== ABOUT THIS EXERCISE ==
For this exercise, return only the lines in the records below from the one holding "You are a GUI" through the one holding "The height and", including both, exactly as they appear and without pictures.

== SUPPLIED MATERIAL ==

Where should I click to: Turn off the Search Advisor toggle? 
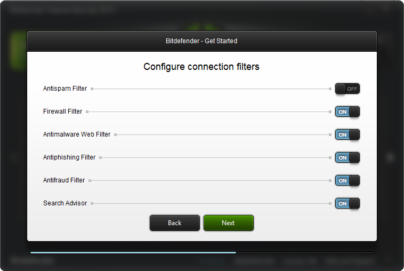pos(348,203)
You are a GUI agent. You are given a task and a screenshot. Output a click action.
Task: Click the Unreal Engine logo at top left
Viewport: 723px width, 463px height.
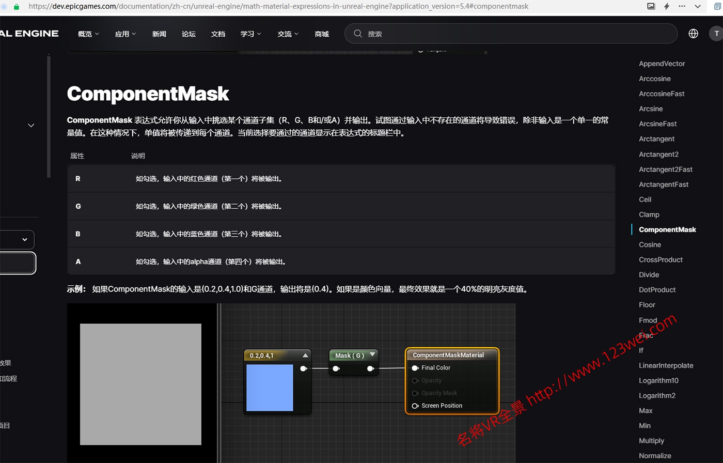pyautogui.click(x=29, y=33)
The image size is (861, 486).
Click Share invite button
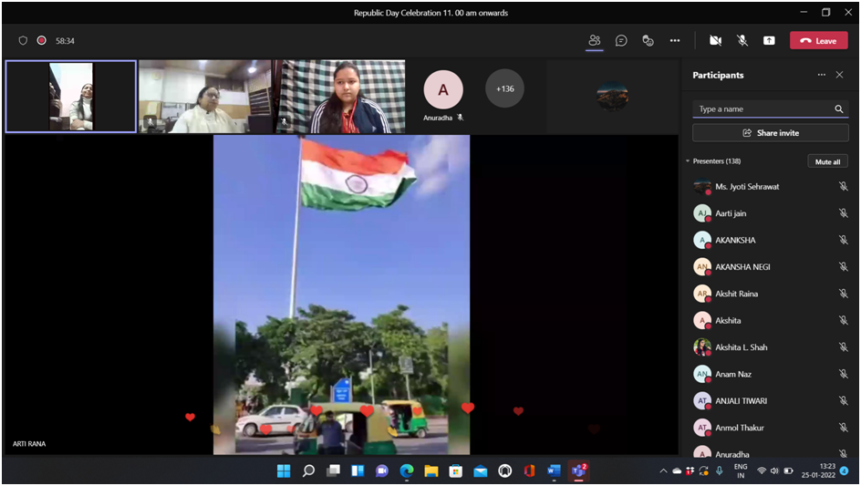[x=770, y=133]
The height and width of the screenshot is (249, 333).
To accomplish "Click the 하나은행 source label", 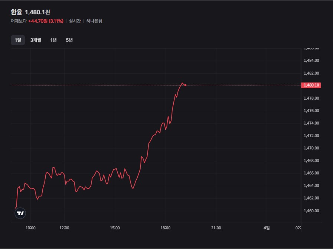I will point(94,21).
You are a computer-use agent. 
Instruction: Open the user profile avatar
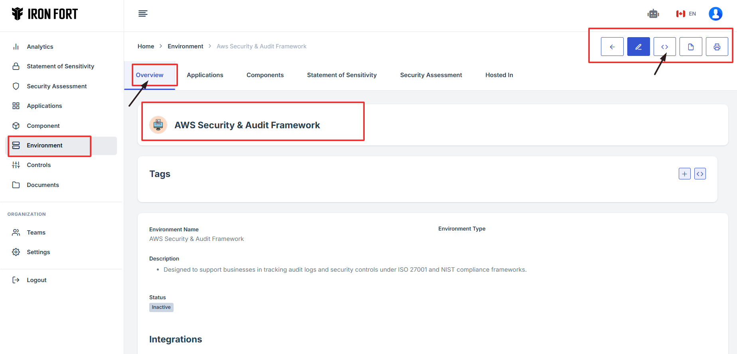click(x=715, y=14)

== EXERCISE RESULT ==
You are a GUI agent. You are given a task and a screenshot. Output a click action.
Task: Click the Unreal Engine logo at top left
Viewport: 723px width, 463px height.
pyautogui.click(x=29, y=33)
The image size is (861, 486).
Click Share invite button
[x=770, y=133]
The height and width of the screenshot is (249, 333).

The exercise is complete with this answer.